Cosa possiamo fare mentre tanti governi marciano vero una guerra mondiale e una catastrofe climatica e ambientale irreversibile? Possiamo partire dalle misure di adattamento alle condizioni sempre più ostiche nelle quali si verranno a trovare gli abitanti di ogni territorio. Quelle misure, secondo Guido Viale, sono il nesso che può legare il globale con il locale, l’inerzia dei governi con la risposta delle comunità che hanno già cominciato ad autorganizzarsi.

I governi di quasi tutto il mondo – quelli grandi e importanti come quelli piccoli e insignificanti, compreso chi governa una grande o piccola banda armata – marciano come sonnambuli verso una guerra mondiale sempre meno “a pezzi”; sempre più prossima a una conflagrazione generale. Irresponsabili e criminali. Ma marciano anche, doppiamente irresponsabili e doppiamente criminali, verso una catastrofe climatica e ambientale irreversibile… Il dilemma sembra ormai solo quello di vedere quale di quei due eventi si realizzerà per primo, rendendo superfluo l’avvento dell’altro.
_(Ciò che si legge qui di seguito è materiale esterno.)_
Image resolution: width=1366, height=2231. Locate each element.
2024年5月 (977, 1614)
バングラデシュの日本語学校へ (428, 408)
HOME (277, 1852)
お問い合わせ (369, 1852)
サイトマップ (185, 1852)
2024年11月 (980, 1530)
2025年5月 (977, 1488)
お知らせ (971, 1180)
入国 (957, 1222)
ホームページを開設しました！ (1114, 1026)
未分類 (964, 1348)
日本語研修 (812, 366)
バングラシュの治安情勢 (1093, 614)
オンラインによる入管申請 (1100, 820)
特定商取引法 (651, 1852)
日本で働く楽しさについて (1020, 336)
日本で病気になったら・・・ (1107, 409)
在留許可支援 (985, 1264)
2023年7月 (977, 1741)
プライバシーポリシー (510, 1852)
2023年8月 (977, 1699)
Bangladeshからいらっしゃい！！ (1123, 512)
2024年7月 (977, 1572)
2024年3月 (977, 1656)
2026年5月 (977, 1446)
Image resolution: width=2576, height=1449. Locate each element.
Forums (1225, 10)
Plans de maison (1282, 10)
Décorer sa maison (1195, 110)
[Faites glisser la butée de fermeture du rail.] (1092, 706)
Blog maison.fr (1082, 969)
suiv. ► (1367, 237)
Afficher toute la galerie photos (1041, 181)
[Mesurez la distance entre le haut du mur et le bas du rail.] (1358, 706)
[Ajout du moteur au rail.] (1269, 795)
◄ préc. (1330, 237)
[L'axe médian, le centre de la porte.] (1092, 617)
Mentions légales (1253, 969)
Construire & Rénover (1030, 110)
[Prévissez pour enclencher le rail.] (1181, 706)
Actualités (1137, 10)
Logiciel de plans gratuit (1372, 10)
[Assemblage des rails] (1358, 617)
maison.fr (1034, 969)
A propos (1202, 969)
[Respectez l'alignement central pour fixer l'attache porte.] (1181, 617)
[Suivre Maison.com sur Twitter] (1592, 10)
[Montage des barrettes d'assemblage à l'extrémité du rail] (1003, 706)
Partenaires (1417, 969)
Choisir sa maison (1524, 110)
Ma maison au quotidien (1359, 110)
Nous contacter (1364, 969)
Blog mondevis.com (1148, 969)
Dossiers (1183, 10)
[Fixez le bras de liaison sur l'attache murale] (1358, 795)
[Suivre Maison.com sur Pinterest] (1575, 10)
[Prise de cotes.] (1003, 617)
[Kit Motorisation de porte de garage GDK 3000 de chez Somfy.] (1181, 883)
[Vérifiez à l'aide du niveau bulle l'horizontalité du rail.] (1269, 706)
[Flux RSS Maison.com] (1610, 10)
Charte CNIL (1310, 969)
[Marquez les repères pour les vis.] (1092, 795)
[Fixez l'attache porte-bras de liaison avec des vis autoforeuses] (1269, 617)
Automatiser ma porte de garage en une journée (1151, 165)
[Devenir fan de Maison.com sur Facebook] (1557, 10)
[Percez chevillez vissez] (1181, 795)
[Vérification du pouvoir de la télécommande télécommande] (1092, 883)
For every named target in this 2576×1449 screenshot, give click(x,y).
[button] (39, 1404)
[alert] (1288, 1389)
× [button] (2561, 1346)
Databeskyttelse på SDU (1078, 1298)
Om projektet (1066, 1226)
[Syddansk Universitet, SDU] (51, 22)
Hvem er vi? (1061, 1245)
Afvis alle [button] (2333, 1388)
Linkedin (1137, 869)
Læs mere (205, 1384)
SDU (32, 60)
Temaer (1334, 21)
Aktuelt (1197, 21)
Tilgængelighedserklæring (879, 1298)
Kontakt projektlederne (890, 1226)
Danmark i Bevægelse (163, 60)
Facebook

Ma è vero anche il contrario: se nell’affrontare la crisi climatica e ambientale, il cui decorso è noto ai governi di tutto il mondo da almeno trent’anni (Vertice di Rio: 1992), fossero state impegnate tutte le risorse economiche, tecnologiche e “umane” spese per le armi – ormai oltre i 2000 miliardi di dollari all’anno – quella marcia insensata verso la guerra si sarebbe arrestata: perché un processo non si può combatterlo e accelerarlo contemporaneamente. Così, entrambe le catastrofi sarebbero state messe in mora.

Si parla da tempo della necessità di una Costituzione della Terra. Ma una costituzione non può essere solo un insieme di norme. Deve essere innanzitutto un progetto condiviso, che oggi non può essere che l’impegno di tutte le risorse disponibili, situazione per situazione, per arginare il decorso della crisi climatica e ambientale: una cosa che non può essere fatta solo da alcuni, perché richiede il concorso di tutti. Questa è l’unica vera urgenza del nostro tempo: quella da cui dipendono tutte le altre, a partire dalla lotta contro le gigantesche diseguaglianze economiche e sociali.

Tutti, tranne i cretini e i politici in malafede, danno ormai per certa la crisi ambientale in corso; ma nessuno, né al vertice né alla base della piramide sociale mondiale, ritiene di avere la possibilità, o che valga la pena, di impegnare veramente tutte le proprie risorse per affrontarla. Bisogna innanzitutto salvaguardare l’economia! Cioè questa economia: la crescita, lo sviluppo, l’accumulazione del capitale. E varare, per poi magari ritirarle subito dopo, solo le misure ritenute compatibili con l’economia, con la conseguenza di renderle inefficaci e inutili, di danneggiare alcuni e inimicarsi altri; e di lasciare così campo libero alla guerra: è la vicenda, tra le altre, dell’European Green Deal. Così la corsa verso il baratro procede a ritmo sempre più accelerato.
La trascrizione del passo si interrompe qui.